Mengikuti perkembangan wacana hingga aksi membantu Rio melalui berbagai program, seperti SMS dukungan, rekening khusus, hingga kerja sama dengan sejumlah kementrian, jelas terbaca belum berhasil baik. Suara dukungan dari orang-orang penting di negeri ini mulai dari Kemenpora, Imam Nahrawi hingga Wakil Presiden Jusuf Kalla, tak juga berbuah nyata.  

“Saya hanya bisa menunggu. Berbagai upaya sudah dilakukan, tetapi hasilnya masih jauh dari yang dibutuhkan. Pemasukan dari SMS dukungan untuk Rio belum semuanya diperoleh. Dukungan dana ke rekening untuk Rio pun tidak banyak,”lanjut Indah.

Dari sini kita bisa membaca dua kemungkinan. Pertama, upaya sudah dilakukan namun belum maksimal. Dana Rp106 miliar bukanlah nominal yang kecil jika hanya mengandalkan SMS dan dana suka rela. 
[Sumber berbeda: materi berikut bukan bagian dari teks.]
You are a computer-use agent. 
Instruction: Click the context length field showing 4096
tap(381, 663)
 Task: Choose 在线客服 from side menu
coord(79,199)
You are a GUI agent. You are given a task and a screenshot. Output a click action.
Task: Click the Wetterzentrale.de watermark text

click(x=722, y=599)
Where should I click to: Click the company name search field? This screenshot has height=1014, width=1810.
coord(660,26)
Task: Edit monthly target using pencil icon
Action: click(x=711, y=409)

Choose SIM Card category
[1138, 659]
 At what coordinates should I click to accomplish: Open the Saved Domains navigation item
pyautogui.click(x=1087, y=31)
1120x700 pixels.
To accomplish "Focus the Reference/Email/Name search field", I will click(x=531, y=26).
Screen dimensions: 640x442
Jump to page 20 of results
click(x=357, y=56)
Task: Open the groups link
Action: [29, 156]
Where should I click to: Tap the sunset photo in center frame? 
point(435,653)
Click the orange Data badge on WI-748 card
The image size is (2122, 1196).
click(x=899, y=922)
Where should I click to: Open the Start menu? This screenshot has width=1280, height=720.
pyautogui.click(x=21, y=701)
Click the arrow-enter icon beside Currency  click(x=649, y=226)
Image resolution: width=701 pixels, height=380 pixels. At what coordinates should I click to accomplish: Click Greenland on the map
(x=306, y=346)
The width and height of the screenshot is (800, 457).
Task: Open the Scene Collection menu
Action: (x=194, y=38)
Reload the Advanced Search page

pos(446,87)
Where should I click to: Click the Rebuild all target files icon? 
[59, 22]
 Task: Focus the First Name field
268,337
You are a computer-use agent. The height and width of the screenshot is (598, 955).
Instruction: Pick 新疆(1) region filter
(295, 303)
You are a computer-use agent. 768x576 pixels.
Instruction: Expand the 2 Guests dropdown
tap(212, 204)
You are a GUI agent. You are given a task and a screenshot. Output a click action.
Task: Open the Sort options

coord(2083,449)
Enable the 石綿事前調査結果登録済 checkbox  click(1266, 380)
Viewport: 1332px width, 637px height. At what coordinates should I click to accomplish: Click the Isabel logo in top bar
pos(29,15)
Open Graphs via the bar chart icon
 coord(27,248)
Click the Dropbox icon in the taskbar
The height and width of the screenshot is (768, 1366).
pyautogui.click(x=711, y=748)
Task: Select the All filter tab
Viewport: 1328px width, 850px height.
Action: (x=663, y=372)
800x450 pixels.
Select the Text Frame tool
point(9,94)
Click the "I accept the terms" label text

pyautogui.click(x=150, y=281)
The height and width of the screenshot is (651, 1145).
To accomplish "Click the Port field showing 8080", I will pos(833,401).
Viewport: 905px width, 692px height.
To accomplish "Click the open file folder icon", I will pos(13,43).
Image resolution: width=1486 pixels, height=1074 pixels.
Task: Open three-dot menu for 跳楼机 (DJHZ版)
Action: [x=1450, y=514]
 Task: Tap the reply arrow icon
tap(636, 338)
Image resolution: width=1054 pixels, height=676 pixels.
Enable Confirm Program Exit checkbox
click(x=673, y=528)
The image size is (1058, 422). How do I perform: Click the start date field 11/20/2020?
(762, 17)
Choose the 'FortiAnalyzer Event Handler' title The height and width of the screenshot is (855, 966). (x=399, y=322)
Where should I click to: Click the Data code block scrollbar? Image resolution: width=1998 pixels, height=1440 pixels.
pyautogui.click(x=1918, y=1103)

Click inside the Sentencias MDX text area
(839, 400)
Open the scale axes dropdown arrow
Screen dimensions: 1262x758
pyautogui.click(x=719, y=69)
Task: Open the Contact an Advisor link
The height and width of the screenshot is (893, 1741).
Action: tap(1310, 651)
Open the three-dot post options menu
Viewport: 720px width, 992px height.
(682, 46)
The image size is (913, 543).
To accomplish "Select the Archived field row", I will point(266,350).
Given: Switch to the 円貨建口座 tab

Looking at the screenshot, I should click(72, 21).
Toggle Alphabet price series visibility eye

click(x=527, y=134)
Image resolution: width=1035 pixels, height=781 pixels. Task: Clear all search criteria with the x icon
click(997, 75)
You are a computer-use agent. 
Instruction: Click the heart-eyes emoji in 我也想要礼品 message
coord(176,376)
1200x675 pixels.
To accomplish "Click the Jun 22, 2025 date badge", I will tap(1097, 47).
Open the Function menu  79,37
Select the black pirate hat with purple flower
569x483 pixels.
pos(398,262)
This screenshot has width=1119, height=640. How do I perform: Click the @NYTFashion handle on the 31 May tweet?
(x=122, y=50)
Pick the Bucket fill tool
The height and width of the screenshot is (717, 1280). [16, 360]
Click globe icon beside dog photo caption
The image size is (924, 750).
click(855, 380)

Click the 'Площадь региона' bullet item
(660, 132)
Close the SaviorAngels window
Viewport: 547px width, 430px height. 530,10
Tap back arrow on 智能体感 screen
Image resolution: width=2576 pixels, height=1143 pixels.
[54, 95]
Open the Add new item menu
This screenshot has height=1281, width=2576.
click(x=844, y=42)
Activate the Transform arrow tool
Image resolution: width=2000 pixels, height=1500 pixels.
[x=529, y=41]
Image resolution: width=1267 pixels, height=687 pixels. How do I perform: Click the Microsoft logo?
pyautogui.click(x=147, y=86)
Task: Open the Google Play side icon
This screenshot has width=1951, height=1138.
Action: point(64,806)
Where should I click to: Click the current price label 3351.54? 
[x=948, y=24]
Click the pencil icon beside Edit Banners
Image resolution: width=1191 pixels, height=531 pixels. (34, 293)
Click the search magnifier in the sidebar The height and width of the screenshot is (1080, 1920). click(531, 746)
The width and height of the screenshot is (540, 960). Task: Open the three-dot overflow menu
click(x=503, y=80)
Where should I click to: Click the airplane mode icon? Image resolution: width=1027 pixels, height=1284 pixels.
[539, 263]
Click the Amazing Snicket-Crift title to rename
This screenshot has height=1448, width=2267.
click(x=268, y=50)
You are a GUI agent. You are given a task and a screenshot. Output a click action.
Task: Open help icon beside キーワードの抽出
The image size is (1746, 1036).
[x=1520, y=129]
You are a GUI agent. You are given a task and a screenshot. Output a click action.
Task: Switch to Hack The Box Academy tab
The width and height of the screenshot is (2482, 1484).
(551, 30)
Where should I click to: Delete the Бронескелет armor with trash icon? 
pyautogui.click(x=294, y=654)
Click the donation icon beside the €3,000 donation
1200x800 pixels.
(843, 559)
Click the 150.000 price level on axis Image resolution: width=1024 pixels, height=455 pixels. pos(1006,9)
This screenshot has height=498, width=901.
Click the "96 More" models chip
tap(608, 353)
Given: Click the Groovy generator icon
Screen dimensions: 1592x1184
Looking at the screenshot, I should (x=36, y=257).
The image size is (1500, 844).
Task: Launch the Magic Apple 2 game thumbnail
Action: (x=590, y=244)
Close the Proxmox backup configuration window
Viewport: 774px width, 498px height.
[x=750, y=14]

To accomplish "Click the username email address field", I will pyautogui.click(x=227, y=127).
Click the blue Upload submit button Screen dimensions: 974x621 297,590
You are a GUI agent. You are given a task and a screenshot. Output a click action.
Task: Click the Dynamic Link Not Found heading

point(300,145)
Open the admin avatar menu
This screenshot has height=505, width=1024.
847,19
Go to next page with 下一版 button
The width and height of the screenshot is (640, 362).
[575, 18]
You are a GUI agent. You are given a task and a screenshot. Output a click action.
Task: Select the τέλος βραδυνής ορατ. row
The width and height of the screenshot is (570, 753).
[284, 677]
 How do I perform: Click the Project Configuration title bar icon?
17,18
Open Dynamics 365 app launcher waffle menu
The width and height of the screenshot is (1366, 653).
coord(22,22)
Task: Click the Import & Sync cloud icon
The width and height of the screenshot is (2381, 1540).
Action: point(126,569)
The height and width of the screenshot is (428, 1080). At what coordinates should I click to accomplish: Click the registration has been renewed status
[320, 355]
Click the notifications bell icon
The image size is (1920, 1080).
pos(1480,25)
Kedua, janji manis yang keluar dari mulut orang-orang penting dan berpengaruh di negeri ini tak lebih dari basa-basi belaka. Dengan power yang ada di genggaman tangan, termasuk sumber kakayaan yang dimiliki seharusnya bisa menutupi kekurangan tersebut. Dana yang Rio butuhkan adalah noktah kecil dari gunung kekayaan yang dimiliki oleh The have, kaum berpunya di negeri ini. Mengapa bunyi triliunan mudah diucap dan mengalir dalam sekejap untuk aneka proyek, sementara untuk membantu anak bangsa terasa sulit bukan kepalang?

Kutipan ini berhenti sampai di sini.